• Amidst personal crisis, student learns the true meaning of ‘Baylor family’

    Maggie and Jerry Plaster

    No one would have blamed Maggie Plaster for dropping out.

    Last spring, her husband, Jerry, suffered a hemorrhagic stroke on his brain stem; doctors told her that victims of his sort have only a 13% survival rate. Dealing with her husband’s condition (while also caring for their four children) made Maggie’s odds of finishing her master’s degree in social work look even worse, and so she told her professors in Baylor’s Diana R. Garland School of Social Work that she was going to give up and drop out to care for her family.

    But six months after Jerry’s stroke, he has defied the odds — and Maggie’s Baylor family has come together to make sure that she does, too.

    Last March, Jerry — a 25-year Army veteran — was participating in training exercises in Louisiana when he was rushed to the hospital with stroke-like symptoms. (Both Jerry and Maggie are veterans; they met in the Army, where Maggie served for seven years.) Maggie, who was wrapping up her internship with the Veterans Affairs office and working towards her final project to complete her MSW degree, rushed to his side. There, she received the bad news: The stroke was massive, the likes of which approximately one out of 10 victims survive. Those who do survive often struggle to function at anything close to their old level.

    After initial treatments failed to help Jerry, and other treatment options proved too dire to pursue, he returned home to hospice care, with Maggie providing 24-hour care. She told her Baylor social work professors that she was going to have to drop out. Her teachers and classmates responded by praying for Jerry, crying together with their classmate, and offering assistance as needed. But two of her professors, Helen Harris and Whitney Luce, took it a step further, giving her an “incomplete” so that she would at least have the option of returning to finish her degree down the line.

    With Maggie almost constantly by her husband’s side, caring for his every need, Jerry has fought a battle befitting of a man who spent 11 years in Army Special Ops. His progress has been miraculous; while he is still very limited in what he can do for himself, he has made monumental steps on the road to recovery. Already he has sat up on the edge of his bed and even stood up with the aid of a walker. Soon, he’ll transition from hospice to rehab at Baylor Scott and White Health in Temple.

    But while Jerry continues to improve, his condition is still such that he requires constant care — work that precluded Maggie from finishing her internships and capstone project. Once again, Maggie’s Baylor family stepped in to fill the gaps. Harris and Luce both took to Skype and Facetime to deliver lectures and discuss steps towards graduation, so that Maggie wouldn’t have to come to Waco. Long after the workday ended, they allowed Maggie to take classes from her home near Killeen, after she had put her younger children to bed.

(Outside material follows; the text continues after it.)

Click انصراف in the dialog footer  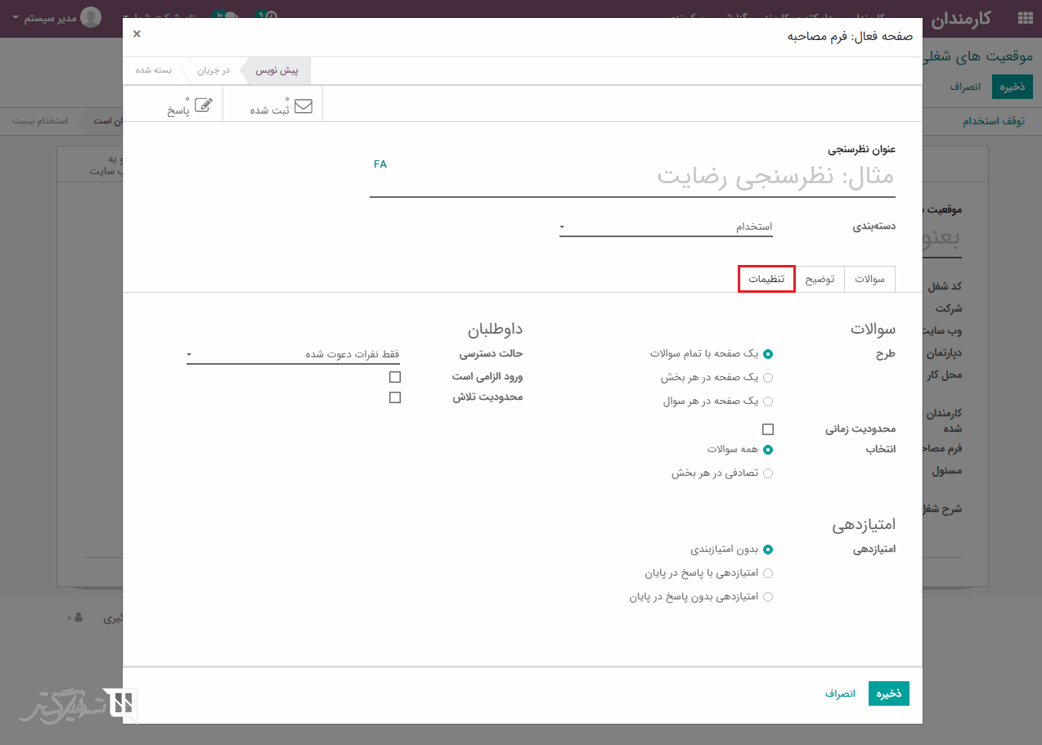[840, 693]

    Then, when Maggie needed two weeks to finish her internship, a former classmate stepped in. Matthew Williams, MSW ’16, was a member of Maggie’s original cohort in the School of Social Work and a fellow U.S. Army veteran; when he found out that Jerry was improving and Maggie had the opportunity to finish her degree, Matthew jumped at the chance to help. Leaving his home in Dallas for two weeks, he moved to Jerry’s bedside and cared for him like his own family member so that Maggie could complete her internship — which she recently did, putting her on track to graduate this December.

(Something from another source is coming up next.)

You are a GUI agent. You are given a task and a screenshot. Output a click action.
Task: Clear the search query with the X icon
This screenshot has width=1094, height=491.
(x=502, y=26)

    The Plasters still face uncertain days ahead. Doctors are unable to predict how much Jerry’s condition will improve, and he’ll continue to need intensive assistance in the future. Graduating is Maggie’s way of thanking Jerry for his support of her dreams.

    “Jerry is my best friend and my No. 1 cheerleader,” she says. “He gave up the opportunity to go back into Special Ops to allow us to move to Texas and support my social work dreams. I was so worried that I wouldn’t be good enough for what Baylor was looking for, but he knew I would get in. The day I was accepted, I came back home from an appointment, and he surprised me with Baylor swag all over my desk. Baylor was a dream for me, but not an expectation. But he knew I could do it all along.

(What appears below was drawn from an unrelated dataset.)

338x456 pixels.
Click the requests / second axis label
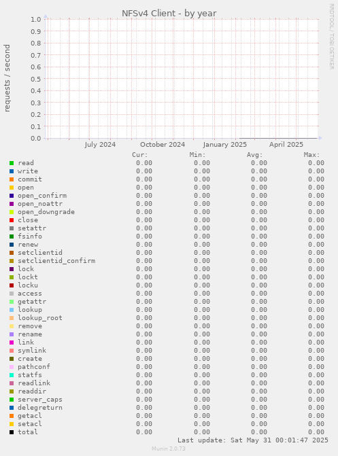click(x=7, y=78)
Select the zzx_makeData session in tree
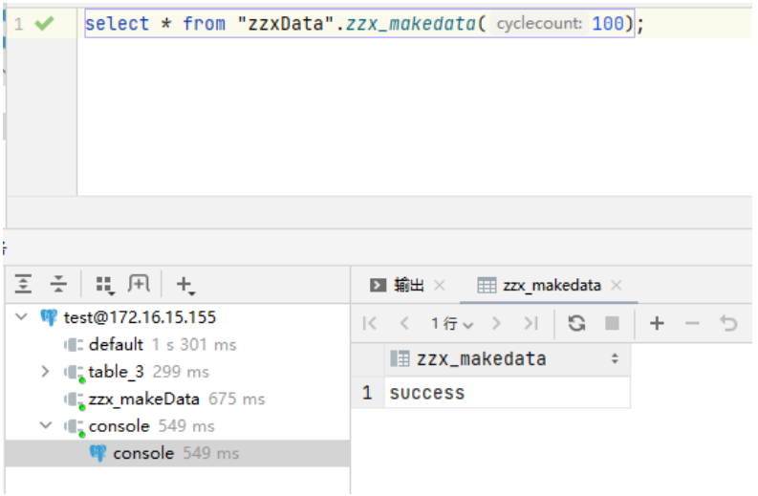 pyautogui.click(x=143, y=399)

    “For me, I want to finish to honor him. Quitting proved not to be an option. I’m so thankful for him and for my professors and classmates. They were so gracious. I found that when Baylor says, ‘You’re family,’ they mean it. They’re not hollow words. My husband and I are taking things one day at a time — we put one boot ahead of the other each day. But we’re truly blessed with the most incredible support system anyone could ask for. It’s bigger than us. If the world could bottle up what Baylor has done for me, the world would be a better place.”

    Sic ’em, Maggie, Jerry, and Baylor Social Work!